The conclusions that we can draw from the DAUPHINE study is that Danoprevir/r, similarly to other second wave PIs, is clearly an improvement compared to first generation PIs, but unfortunately still has many of the same limitations (low genetic barrier to resistance for HCV-1a and efficacy largely based on sensibility to PegIFN) that hampered Telaprevir/Boceprevir. In an era where progress is moving extremely fast and where compelling Phase II and III data have been presented on the efficacy of IFN-free regimens even in hard to cure groups of patients, the innovation carried by a PegIFN/RBV plus second wave PI regimen is hard to foresee. Indeed, we can envision two scenarios for the future of these compounds: either they could be part of a combination of DAAs in an IFN-free combination or they could be chosen based on cost/efficacy ratio in countries where access to IFN-free regimens will probably be limited by national healthcare resources. The first option has been already proven to be effective in a small pilot study of Simeprevir plus Sofosbuvir, a potent NS5B nucleotide polymerase inhibitor with pan-genotypic activity and high genetic barrier to resistance. In the Cosmos study, a 12- or 24-week course of this regimen with or without Ribavrin was able to achieve 93–100% SVR rates in HCV-1 patients, independently from Fibrosis staging and previous treatment status. Faldaprevir was also used as part of an IFN-free regimen in combination with Deleobuvir, an NS5B nonnucleoside polymerase inhibitor, in HCV-1b patients. Although the final results of the phase III study are not yet published, an unexpected rate of treatment discontinuations because of Deleobuvir-related side effects have led to the premature interruption of the development of this combination. Although Danoprevir in combination with the NS5B nucleoside polymerase inhibitor Mericitabine provided the first proof of concept evidence that an IFN free regimen was able to obtain HCV RNA undetectability, to our knowledge this regimen has been disappointing in terms of SVR rates in clinical studies and is not being pushed forward for future developments.
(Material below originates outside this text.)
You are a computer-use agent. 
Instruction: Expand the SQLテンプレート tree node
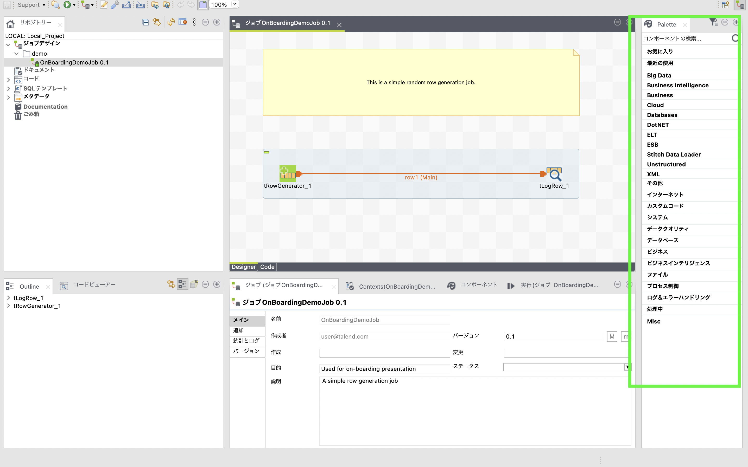8,88
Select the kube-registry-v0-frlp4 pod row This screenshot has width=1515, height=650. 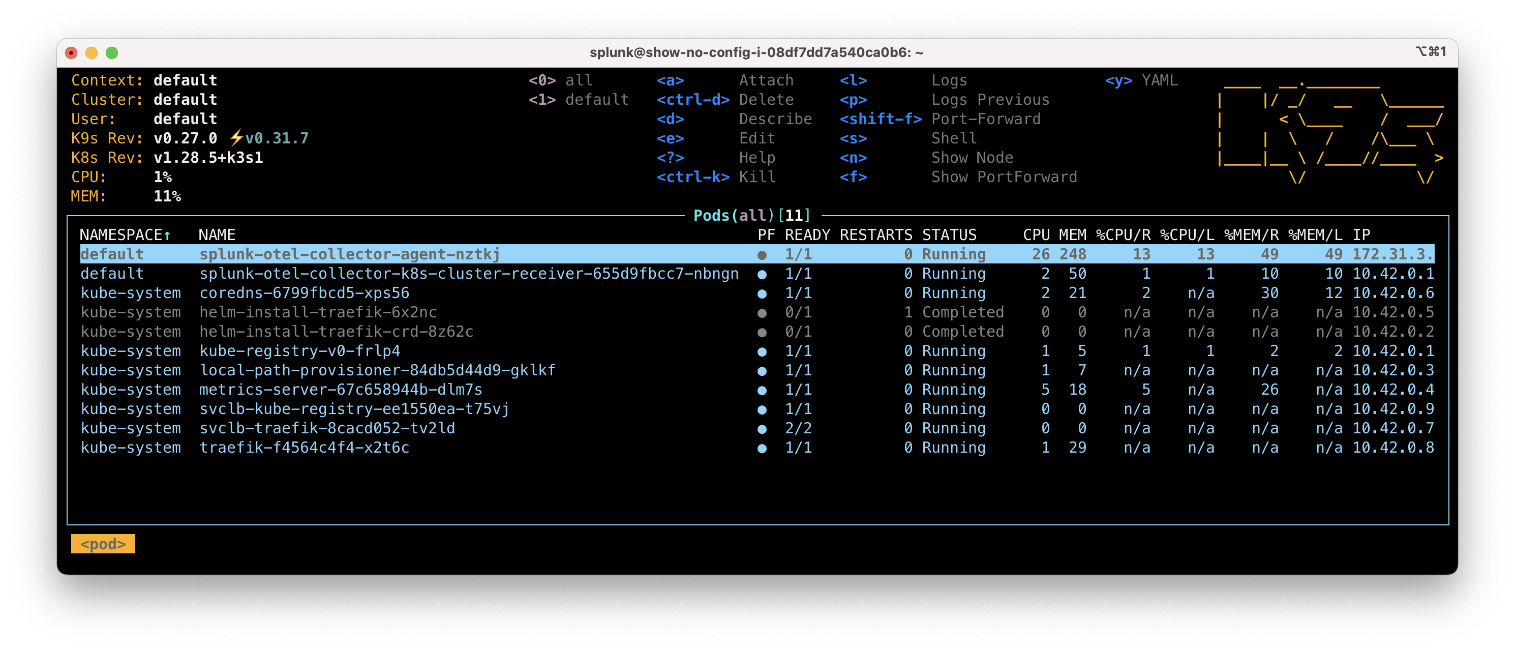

Using second wave PIs containing PegIFN/Rbv regimens for cost/efficacy reasons is another option that is likely to be considered in many countries with a social healthcare system. Given the efficacy of these regimens in some subgroups of patients and the possibility to effectively treat patients with HCV-4 too, this might seem like a reasonable approach to treat patients with low priority to more expensive IFN-free regimens. However, this approach raises the question on whether we as clinicians should aim at granting access to IFN-free regimens to the largest number of patients possible, rather than using slightly less effective and more toxic IFN containing regimens for some of them. This clearly is a hot topic that cannot be solved by the single clinician, but rather requires a co-operative effort from scientific societies, stakeholders, patients associations and pharma-companies to ensure treatment equality based on needs rather than economics.